Le capitalisme contemporain mis à nu
Dans la recomposition actuelle des rapports de force internationaux, Trump II n’est pourtant ni une anomalie, ni une parenthèse : il incarne plutôt une phase avancée du capitalisme contemporain – ce « capitalisme de la finitude » décrit par Arnaud Orain (2025, 2026) – où la conscience des limites planétaires ne freine plus l’accumulation, mais en radicalise les formes les plus dévastatrices. La crise écologique cesse d’être une contrainte : elle devient un accélérateur de la course aux ressources.
Dans un monde perçu comme fini – où énergie, minerais, terres et eau ne suffiraient pas à tous – la répartition des ressources ne peut plus être laissée au marché. Elle devient un enjeu de contrôle politique et stratégique, impliquant contrainte, pression diplomatique ou prédation directe. Comme le souligne Orain, ce capitalisme fonctionne désormais en « silos impériaux », chaque bloc verrouillant ses flux vitaux au détriment de la coopération, du droit international et du multilatéralisme.
La politique extractiviste de Trump II – où s’opère une fusion quasi totale entre impérialisme et intérêts du capital – s’inscrit pleinement dans cette logique. La contrainte environnementale n’a plus à être contournée ni masquée : elle justifie l’accélération de l’extraction, l’intensification des rivalités territoriales et la militarisation des approvisionnements. Là où le Pacte vert tentait encore d’euphémiser cette dynamique, le Pacte brun en en embrasse pleinement la brutalité.

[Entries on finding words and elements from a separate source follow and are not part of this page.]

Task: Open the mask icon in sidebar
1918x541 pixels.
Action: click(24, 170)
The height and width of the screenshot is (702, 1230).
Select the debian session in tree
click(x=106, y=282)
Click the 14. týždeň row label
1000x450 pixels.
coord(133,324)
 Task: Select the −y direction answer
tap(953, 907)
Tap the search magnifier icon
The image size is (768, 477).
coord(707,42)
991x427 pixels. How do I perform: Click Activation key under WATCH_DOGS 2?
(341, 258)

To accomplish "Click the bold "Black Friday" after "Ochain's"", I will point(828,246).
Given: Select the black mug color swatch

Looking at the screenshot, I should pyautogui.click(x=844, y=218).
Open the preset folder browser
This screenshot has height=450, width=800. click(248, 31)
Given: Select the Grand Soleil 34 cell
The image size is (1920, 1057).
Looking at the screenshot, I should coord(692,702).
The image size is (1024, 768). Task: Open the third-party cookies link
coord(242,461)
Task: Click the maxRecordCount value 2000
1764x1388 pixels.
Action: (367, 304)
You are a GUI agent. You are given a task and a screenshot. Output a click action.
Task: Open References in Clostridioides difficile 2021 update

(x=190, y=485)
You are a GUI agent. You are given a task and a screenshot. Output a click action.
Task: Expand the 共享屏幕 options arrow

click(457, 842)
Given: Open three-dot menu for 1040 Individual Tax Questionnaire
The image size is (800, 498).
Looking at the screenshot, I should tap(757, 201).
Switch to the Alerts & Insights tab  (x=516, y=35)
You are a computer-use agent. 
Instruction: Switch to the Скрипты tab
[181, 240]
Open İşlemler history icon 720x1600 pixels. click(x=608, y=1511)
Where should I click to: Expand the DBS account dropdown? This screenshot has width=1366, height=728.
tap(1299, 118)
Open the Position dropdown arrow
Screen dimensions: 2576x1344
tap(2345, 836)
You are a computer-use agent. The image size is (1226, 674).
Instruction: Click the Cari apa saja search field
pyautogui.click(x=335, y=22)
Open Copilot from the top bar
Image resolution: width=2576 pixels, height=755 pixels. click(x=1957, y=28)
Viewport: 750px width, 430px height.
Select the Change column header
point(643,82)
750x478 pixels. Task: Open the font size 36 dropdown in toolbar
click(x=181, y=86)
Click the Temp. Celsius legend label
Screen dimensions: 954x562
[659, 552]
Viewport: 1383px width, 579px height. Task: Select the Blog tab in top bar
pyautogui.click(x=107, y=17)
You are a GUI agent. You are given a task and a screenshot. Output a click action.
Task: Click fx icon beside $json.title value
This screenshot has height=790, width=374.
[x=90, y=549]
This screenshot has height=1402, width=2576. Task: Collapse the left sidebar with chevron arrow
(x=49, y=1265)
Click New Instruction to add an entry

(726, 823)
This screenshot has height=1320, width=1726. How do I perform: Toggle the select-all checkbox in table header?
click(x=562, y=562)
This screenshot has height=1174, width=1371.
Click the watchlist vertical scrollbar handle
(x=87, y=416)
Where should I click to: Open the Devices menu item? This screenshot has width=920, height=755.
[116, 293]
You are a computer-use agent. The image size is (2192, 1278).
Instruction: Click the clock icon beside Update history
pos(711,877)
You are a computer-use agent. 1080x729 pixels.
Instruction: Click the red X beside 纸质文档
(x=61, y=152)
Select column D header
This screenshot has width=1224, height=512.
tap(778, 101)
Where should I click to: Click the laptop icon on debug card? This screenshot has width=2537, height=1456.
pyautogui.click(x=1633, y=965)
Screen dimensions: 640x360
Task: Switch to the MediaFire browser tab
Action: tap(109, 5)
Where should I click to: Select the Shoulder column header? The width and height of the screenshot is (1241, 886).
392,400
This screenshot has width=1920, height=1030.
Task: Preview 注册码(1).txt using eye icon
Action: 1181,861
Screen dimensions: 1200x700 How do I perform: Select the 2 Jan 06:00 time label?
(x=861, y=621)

Trump ne promet pas de transformer : il promet de prendre. Face à l’épuisement des ressources, au ralentissement de la croissance et aux tensions géopolitiques et technologiques, le capital n’a plus besoin de se parer de vertus écologiques. Il abandonne le langage de la durabilité et fait de la prédation le principe organisateur du pouvoir, structurant les stratégies économiques, géopolitiques et militaires de l’ère Trump II.
Résister à la logique du pillage généralisé
Cette normalisation de la prédation extractiviste marque, à l’évidence, un basculement majeur. En élevant l’accaparement des ressources – y compris les hydrocarbures – au rang d’impératif de sécurité nationale, la politique de Trump ne se limite pas à rompre avec les engagements climatiques : elle délégitime toute régulation socio-environnementale. Seuls les intérêts géopolitiques prévalent désormais, justifiant l’intensification des pressions sur les pays périphériques et l’ouverture de nouveaux fronts extractifs dans des espaces particulièrement vulnérables, comme les océans, au risque d’aggraver la crise écologique.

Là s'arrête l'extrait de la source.